AlPieDeLaLetra

Morir un tísico, saberlo describir…

 

De nuevo penetro como testigo, los muros lúgubres y penosos de la prisión rusa de Siberia, pero hacia mediados de 1850, gracias a la pluma de Dostoievski, quien como dije en otra entrega, la del 25 de enero, estuvo preso en ella en esos entonces. Y hacia esos entonces pude ser trasladado mediante esa fabulosa máquina del tiempo, de la luz, de la vida y de la muerte llamada literatura. En este caso, merced a la novela por éste escrita e intitulada Recuerdos de la Casa de la Muerte, donde vi morir a un miserable recluso víctima de la tuberculosis, echado sobre los trapos y girones más inmundos que pude tener noticia hasta ahora. Preñado de una flema letal para cualquiera, sus escasísimos músculos abdominales contraídos por el rictus de una infinita tos, mantuvieron su cuerpo doblado sobre sí en aquel ritual de muerte. Yo no quería mirar, pero una fuerza morbosa y enfermiza me obligaba a hacerlo; y sin poder renunciar tampoco yo, al pozo de silencio en el cual había caído todo el pabellón, a la espera del último estertor.

Debo acallar todo comentario, salvo el de la necesaria ubicación breve del autor en su contexto: Fedor Dostoievski vivió entre 1821 y1881, habiendo nacido en Moscú y muerto en San Petersburgo. El más profundo novelista de Occidente, en cuanto al tratamiento psicológico de cada personaje, llegando al clímax en obras como Crimen y Castigo, El Jugador o El Idiota, sin querer omitir la densísima novela Los Hermanos Karamasov. De él llegó a decir el filósofo Nietzsche: “Dostoievski, el único psicólogo, por cierto, del cual se podía aprender algo, es uno de los accidentes más felices de mi vida”.

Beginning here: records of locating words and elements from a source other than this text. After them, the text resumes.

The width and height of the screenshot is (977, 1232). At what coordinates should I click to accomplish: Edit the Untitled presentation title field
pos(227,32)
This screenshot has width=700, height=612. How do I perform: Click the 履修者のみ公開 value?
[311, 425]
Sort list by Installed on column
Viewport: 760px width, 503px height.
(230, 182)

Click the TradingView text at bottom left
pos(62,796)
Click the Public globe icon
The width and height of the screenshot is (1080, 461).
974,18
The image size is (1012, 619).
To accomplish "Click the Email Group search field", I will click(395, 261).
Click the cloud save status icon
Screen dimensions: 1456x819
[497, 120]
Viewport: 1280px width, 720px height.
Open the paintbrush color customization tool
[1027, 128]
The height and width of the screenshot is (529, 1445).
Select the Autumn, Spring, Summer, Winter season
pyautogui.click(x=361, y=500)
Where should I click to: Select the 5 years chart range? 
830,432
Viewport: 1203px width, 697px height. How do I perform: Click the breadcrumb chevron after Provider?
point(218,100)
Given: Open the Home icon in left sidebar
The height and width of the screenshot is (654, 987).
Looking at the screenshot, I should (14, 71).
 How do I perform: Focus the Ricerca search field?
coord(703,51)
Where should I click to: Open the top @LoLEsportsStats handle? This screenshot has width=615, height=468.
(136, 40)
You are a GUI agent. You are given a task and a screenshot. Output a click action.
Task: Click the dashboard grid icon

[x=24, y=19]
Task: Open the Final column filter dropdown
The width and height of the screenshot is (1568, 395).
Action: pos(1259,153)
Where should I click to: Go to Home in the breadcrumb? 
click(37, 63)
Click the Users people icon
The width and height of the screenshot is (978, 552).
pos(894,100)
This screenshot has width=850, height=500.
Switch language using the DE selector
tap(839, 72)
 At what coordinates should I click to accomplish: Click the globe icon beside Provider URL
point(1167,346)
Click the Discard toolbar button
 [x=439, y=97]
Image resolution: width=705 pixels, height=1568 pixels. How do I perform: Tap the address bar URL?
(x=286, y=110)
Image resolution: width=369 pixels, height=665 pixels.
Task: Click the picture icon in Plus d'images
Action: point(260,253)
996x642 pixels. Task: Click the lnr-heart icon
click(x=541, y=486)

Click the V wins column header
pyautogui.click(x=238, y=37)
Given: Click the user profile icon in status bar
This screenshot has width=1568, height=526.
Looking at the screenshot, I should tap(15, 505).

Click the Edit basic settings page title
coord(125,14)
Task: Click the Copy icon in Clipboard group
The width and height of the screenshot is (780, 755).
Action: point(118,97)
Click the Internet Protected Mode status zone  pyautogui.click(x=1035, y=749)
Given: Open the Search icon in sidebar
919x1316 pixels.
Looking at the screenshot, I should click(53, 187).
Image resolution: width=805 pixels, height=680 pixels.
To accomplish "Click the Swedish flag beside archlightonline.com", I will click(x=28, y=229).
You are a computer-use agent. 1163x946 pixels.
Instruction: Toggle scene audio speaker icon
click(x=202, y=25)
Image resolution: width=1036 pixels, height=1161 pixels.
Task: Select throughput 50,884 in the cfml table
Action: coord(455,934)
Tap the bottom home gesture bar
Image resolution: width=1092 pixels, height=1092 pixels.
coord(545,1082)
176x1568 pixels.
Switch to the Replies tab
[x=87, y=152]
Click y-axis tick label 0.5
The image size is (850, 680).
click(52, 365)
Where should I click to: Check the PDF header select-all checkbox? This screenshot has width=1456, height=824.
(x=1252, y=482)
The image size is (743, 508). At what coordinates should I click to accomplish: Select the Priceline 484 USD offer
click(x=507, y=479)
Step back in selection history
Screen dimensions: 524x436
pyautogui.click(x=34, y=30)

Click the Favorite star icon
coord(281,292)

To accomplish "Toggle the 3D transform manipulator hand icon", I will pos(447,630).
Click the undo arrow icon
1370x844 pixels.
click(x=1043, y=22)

Abandono mi breve comentario y cedo la escritura a Dostoievski:

“Murió a las tres de la tarde de un día claro y seco; el sol lanzaba sus rayos vívidos y oblicuos a través de los empañados y verdosos cristales de la sala; un torrente de luz inundaba a aquel desventurado, que había perdido ya los sentidos y expiraba tras larga agonía. Desde por la mañana empañáronse sus bellísimos ojos y no pudo reconocer a los que se le acercaban… Su respiración era lenta, penosa, profunda, interrumpida; el pecho levantábasele violentamente como si ansiase el aire. Primero arrojó al suelo las ropas de la cama y luego comenzó a arrancarse a jirones la camisa, que resultaba para él un peso insoportable. Sus compañeros se la quitaron. Causaba horror ver aquel cuerpo desmedidamente largo, de manos y piernas descarnadas, de vientre hundido y pecho levantado en el que se dibujaban netamente las costillas como las de un esqueleto. Sobre este esqueleto no quedaba más que una cruz con un pequeño escapulario y las cadenas de las que fácilmente hubieran podido librarse las disecadas piernas que aherrojaban. Un cuarto de hora antes de la muerte se extinguió todo rumor en la sala: los demás reclusos enfermos hablaban muy quedo y andaban en puntillas, cautelosamente, para no turbar aquel silencio lúgubre, sepulcral.”

Hasta allí soportó mi estómago y mi espíritu. Tardía, muy tardía para mi aguante fue mi decisión de dejar el lugar. Agradecí de lejos, bajo la enorme presión de mil ojos reprochándome, la posibilidad brindada por aquel olvidado recluso hoy afamado, mi presencia inútil en aquella pretérita época no obstante similar a la nuestra en algún sentido.

El tiempo es una pluma, una pluma fluyendo que me regresa hasta aquí para contarles. O para decirles: vayan al libro; no se conformen con estas pocas líneas citadas de hoy…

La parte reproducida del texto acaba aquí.